Noch komplexer gestaltet sich die Umsetzung der Mehrfachselektion, also der Auswahl mehrerer Dateien: Bei der klassischen Eingabetechnik können durch Klicken und Ziehen über einen Bereich mehrere Objekte zugleich selektiert werden. Theoretisch ist dies auch auf Touch-Oberflächen möglich. Es funktioniert zum Beispiel recht problemlos unter Windows 10, wenn man den Rechner im Desktop-Modus betreibt. Das Berühren des Bildschirms und das anschließende Bewegen löst jedoch auf den meisten Systemen (Android, iOS und auch Windows 10 im Tablet-Modus) ein Scrollen des Inhalts aus, sodass auf das Markieren per „Gummiband“ in diesen Fällen verzichtet werden muss. Auch die Markierung mehrerer Dateien, indem die SHIFT-Taste gedrückt wird, während mehrere Dateien nacheinander angeklickt werden, lässt sich nicht auf die Touch-Bedienung übertragen, weil es keine Zusatztasten gibt.
Selektion ist also bei Touch-Interaktion ein Problem. Zufriedenstellend lösen kann man es nur durch die Einführung eines expliziten Selektionsmodus. Die Abbildung zeigt eine Objektliste aus iOS. Beim Tippen auf ein Objekt wird dieses in der zugeordneten App geöffnet. Klickt man jedoch oben rechts auf „Auswählen“, wechselt das System in einen anderen Modus, in dem die Objekte markiert und anschließend Operationen wie zum Beispiel „Löschen“ ausgewählt werden können.
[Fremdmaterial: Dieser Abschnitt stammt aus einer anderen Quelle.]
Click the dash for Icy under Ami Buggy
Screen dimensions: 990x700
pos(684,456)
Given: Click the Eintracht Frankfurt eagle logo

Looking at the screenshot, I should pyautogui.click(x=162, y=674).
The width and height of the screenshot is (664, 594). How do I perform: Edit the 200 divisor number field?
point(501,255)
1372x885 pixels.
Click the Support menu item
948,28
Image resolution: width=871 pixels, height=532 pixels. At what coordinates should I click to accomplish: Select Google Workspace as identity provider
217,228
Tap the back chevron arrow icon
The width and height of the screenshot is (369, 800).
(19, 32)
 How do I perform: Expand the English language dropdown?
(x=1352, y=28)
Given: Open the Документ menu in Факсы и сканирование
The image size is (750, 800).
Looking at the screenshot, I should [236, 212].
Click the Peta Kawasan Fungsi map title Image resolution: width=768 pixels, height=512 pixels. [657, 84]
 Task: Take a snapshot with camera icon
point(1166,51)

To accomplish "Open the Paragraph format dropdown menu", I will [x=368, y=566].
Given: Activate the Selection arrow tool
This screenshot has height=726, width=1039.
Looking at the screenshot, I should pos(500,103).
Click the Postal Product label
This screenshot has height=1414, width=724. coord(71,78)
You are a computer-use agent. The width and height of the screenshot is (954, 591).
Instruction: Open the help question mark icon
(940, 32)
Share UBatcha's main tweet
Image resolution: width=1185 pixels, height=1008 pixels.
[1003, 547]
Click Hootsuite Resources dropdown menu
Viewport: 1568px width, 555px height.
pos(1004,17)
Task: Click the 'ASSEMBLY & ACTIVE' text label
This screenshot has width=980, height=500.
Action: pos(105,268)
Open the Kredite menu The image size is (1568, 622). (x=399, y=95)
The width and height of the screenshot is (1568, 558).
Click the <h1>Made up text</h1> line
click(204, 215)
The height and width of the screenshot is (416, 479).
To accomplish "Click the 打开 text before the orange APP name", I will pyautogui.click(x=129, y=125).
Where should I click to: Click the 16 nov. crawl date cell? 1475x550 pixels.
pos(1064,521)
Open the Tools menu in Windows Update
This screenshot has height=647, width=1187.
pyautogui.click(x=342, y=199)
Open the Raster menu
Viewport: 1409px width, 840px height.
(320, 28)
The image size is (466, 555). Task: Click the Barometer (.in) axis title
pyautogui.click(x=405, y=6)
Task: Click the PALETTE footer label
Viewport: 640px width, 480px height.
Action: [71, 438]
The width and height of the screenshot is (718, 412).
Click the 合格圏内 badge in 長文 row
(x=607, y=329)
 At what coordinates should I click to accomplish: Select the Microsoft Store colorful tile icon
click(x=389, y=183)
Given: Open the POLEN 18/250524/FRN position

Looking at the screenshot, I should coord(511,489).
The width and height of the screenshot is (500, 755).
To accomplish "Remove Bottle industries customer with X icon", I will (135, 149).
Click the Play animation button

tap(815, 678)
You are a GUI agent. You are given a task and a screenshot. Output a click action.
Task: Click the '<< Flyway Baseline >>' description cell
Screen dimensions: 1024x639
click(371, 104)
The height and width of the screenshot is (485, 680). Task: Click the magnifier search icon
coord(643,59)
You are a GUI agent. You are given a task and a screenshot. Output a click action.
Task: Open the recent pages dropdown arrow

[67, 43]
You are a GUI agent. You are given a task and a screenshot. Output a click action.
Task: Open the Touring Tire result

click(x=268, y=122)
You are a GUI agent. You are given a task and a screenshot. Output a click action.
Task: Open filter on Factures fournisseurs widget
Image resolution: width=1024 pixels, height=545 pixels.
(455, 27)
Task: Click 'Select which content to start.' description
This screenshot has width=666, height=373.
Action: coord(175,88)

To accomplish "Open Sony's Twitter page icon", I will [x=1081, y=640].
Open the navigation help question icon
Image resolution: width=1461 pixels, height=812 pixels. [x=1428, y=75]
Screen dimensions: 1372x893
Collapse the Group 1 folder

Das Markieren von Objekten ist in diesem Falle mit zusätzlichen Sequenzialitäten verbunden, die in der Eingabetechnologie begründet sind. Mit klassischen Eingabetechniken geht die Selektion schneller von der Hand und kommt ohne Zusatzmodus aus. Bemerkenswert ist aber, dass die Technik der Selektion per Zusatzmodus zwar aufwändiger, aber leichter erschließbar ist (siehe Erschließbarkeit im Abschnitt Orientierung). Der Knopf, um in den Auswahlmodus zu wechseln, ist nämlich stets sichtbar. In der klassischen Variante hingegen muss man wissen, dass es die Möglichkeit gibt, ein Gummiband aufzuziehen oder dass man die SHIFT-Taste drücken kann, um eine Mehrfachselektion zu machen. Die Nutzungsoberfläche selbst gibt keinen Hinweis darauf.